Bangladesh has demonstrated strong economic fundamentals with a consistent GDP growth rate over 7 percent in last few years. With this rapid economic growth, the demand of electricity will also be increased. Since the development of power sector is dependent on many factors, the power sector of Bangladesh is very challenging. In this case study, a brief discussion on Power sector of Bangladesh has demonstrated with recent information and data including power crisis of the country. Future plans and programs of Power sector has been discussed too. A detailstudy on power demand and production is also calculated. Our main objective was to provide a genuine power scenario of Bangladesh and calculate the upcoming demand by 2042 which will be followed by some recommendations through which the Power sector of Bangladesh can improve. The forecasting was calculated by multiple regression analysis using GMDH Streamline software.
Demand forecasting • Multiple regression analysis • GDP • Renewable energy
Electricity is the major source of power for most of the country's economic activities. Bangladesh's total installed electricity generation capacity (including captive power) was 15,351 megawatts (MW) as of January 2017 and 20,000 megawatts in 2018. The country's power sector showed a rapid growth in the recent years, with currently providing 80 percent of the country's total population effective access to electricity, according to official sources.This demand is fueled by the sustained growth in GDP in recent years. Bangladesh Government has undertaken various projects to meet this rapidly growing demand. New policies have been drafted to cope with the challenges in the energy sector.
A long-term plan of electricity generation against the demand up to 2030 has been incorporated in the PSMP 2010 (Power System Master Plan). Under the plan, generation capacity requirement in 2021 will be 24,000 MW against the demand of 20,000 MW and in 2030 generation capacity will be 40,000 MW against the demand of 33,000 MW.
But up to now, it has not been possible to achieve reasonable success in meeting the growing demands. The gap between the projected demand and the actual demand is increasing because of inadequacy of indigenous resources, improper planning, unreliable policies and decisions on the development of power sector. Similar to many other developing countries, Bangladesh is facing enormous challenges to provide affordable, reliable and equitable energy supply to its citizens and industries [1].
In this case study, it was tried to study on whole power scenario of Bangladesh including generation and demand. A details study on power plants of Bangladesh and power crisis of Bangladesh has been discussed. Our main objective is to provide a genuine power scenario of Bangladesh and calculate the upcoming demand by 2030 which will be followed by some recommendations through which the Power sector of Bangladesh can improve.

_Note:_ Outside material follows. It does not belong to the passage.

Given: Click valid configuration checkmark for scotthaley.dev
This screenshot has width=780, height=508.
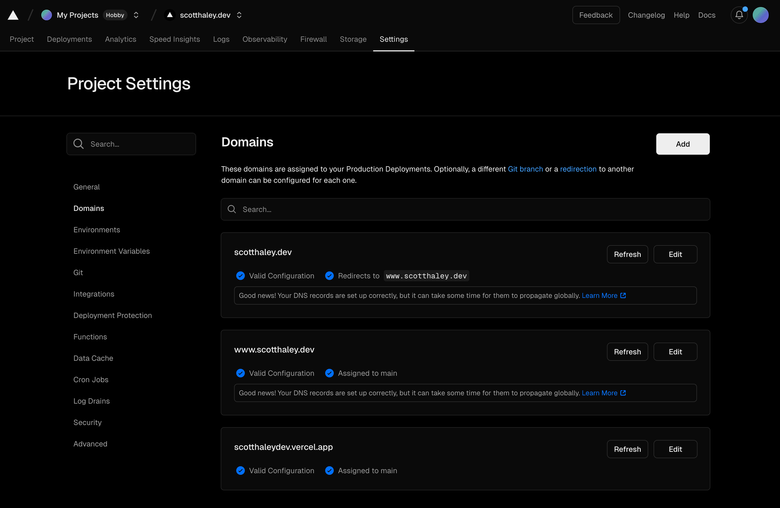Looking at the screenshot, I should (241, 276).
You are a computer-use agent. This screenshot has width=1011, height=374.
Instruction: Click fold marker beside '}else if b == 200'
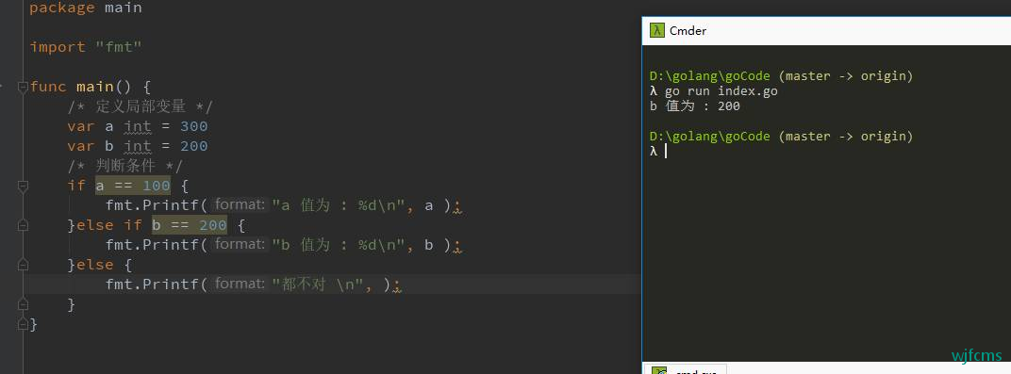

Load forecasting helps an electric utility to make important decisions including decisions on purchasing and generating electric power, load switching, and infrastructure development. The subject of load forecasting has been in existence for decades to forecast the future demand. This involves the accurate prediction of both the magnitudes and geographical locations of electric load over the different periods of the planning horizon. Electricity demand forecasting is considered as one of the critical factors for economic operation of power systems. Bunn and Farmer infers that accurate load forecasting holds a great saving potential for electric utility corporations. The maximum savings can be achieved when load forecasting is used to control operations and decisions like economic dispatch/ unit commitment and fuel allocation /on -line network analysis. [2] According to Haida and Muto, the operating cost is increased due to the forecasting errors (either positive or negative).This part of the research work is necessary to establish the statistical relevance of the proposed research work, establish a generalized research question, analyzing existing methods, and explore areas of possible improvements.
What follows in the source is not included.